### TASK BRIEF
Word for word, restate every record, though not the pictures.

*** Opening DATASET EXCERPTS ***

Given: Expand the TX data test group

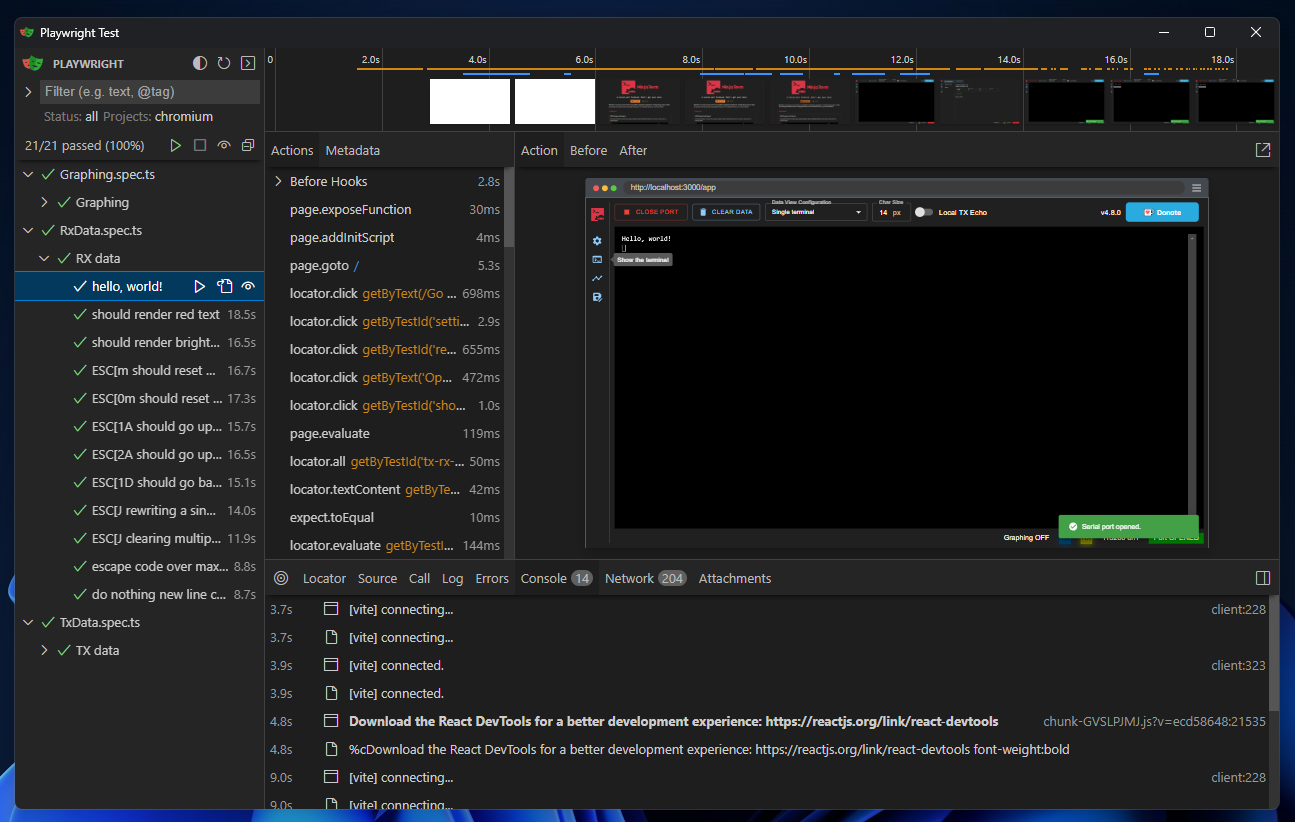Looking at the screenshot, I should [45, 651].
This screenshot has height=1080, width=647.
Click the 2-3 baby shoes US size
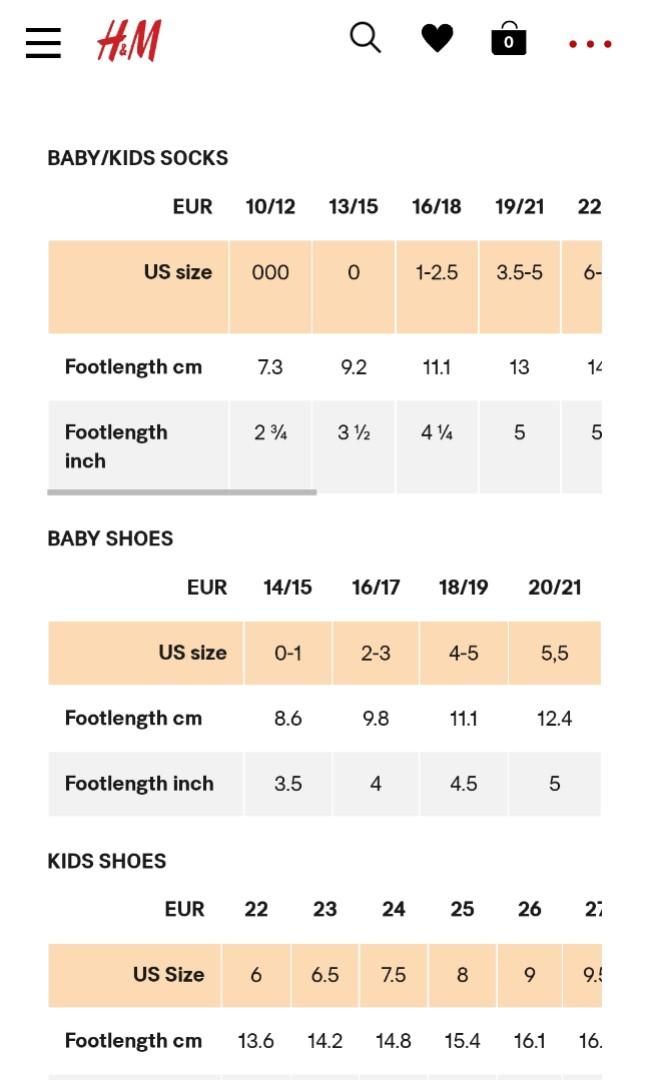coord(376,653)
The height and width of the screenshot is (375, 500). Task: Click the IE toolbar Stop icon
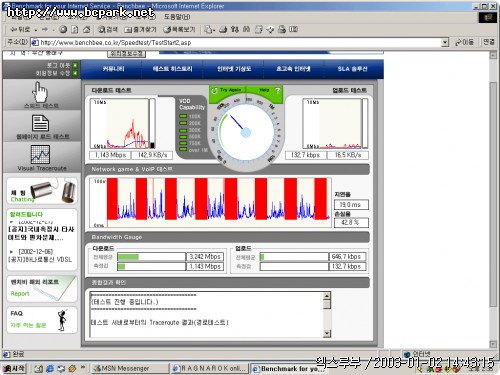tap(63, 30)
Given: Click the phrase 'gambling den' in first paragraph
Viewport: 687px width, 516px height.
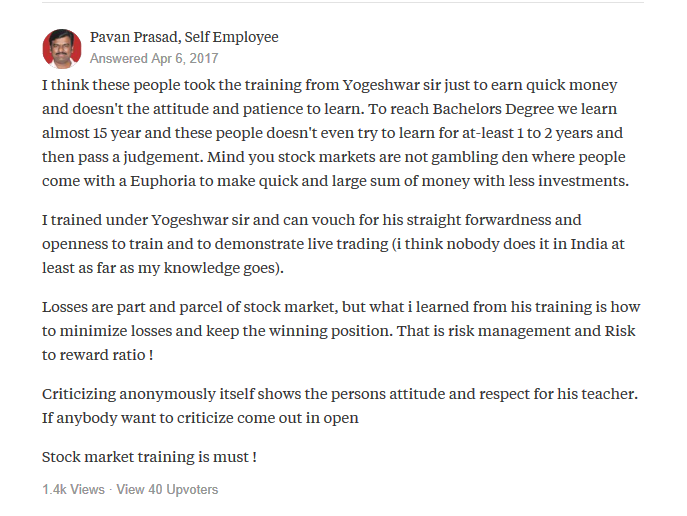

*** Closing DATASET EXCERPTS ***

### RESULT
Given: Expand the TX data test group

Looking at the screenshot, I should [45, 651].
This screenshot has height=1080, width=647.
Click the 2-3 baby shoes US size
coord(376,653)
The height and width of the screenshot is (375, 500). Task: Click the IE toolbar Stop icon
tap(63, 30)
Given: Click the phrase 'gambling den' in first paragraph
Viewport: 687px width, 516px height.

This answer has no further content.